START Data for this exercise
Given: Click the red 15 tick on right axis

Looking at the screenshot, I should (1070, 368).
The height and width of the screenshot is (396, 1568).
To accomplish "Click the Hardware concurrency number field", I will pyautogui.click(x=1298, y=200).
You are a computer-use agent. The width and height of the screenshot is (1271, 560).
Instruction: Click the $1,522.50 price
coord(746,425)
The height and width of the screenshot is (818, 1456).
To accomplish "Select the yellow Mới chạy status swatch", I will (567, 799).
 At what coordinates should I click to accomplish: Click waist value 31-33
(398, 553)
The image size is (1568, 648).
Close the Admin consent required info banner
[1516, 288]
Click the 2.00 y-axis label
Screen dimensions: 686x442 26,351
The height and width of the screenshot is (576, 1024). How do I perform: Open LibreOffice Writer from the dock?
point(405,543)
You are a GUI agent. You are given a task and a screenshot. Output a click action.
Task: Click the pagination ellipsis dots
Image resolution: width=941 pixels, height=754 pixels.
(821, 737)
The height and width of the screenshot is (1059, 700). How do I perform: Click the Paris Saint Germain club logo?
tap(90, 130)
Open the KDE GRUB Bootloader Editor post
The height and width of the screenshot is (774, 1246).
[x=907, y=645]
END Data for this exercise
Exercise description ▸ Reproduce the entries above exactly.

Output below ▸
Given: Click the red 15 tick on right axis

Looking at the screenshot, I should (1070, 368).
The height and width of the screenshot is (396, 1568).
To accomplish "Click the Hardware concurrency number field", I will pyautogui.click(x=1298, y=200).
You are a computer-use agent. The width and height of the screenshot is (1271, 560).
Instruction: Click the $1,522.50 price
coord(746,425)
The height and width of the screenshot is (818, 1456).
To accomplish "Select the yellow Mới chạy status swatch", I will (567, 799).
 At what coordinates should I click to accomplish: Click waist value 31-33
(398, 553)
The image size is (1568, 648).
Close the Admin consent required info banner
[1516, 288]
Click the 2.00 y-axis label
Screen dimensions: 686x442 26,351
The height and width of the screenshot is (576, 1024). How do I perform: Open LibreOffice Writer from the dock?
point(405,543)
You are a GUI agent. You are given a task and a screenshot. Output a click action.
Task: Click the pagination ellipsis dots
Image resolution: width=941 pixels, height=754 pixels.
(821, 737)
The height and width of the screenshot is (1059, 700). How do I perform: Click the Paris Saint Germain club logo?
tap(90, 130)
Open the KDE GRUB Bootloader Editor post
The height and width of the screenshot is (774, 1246).
[x=907, y=645]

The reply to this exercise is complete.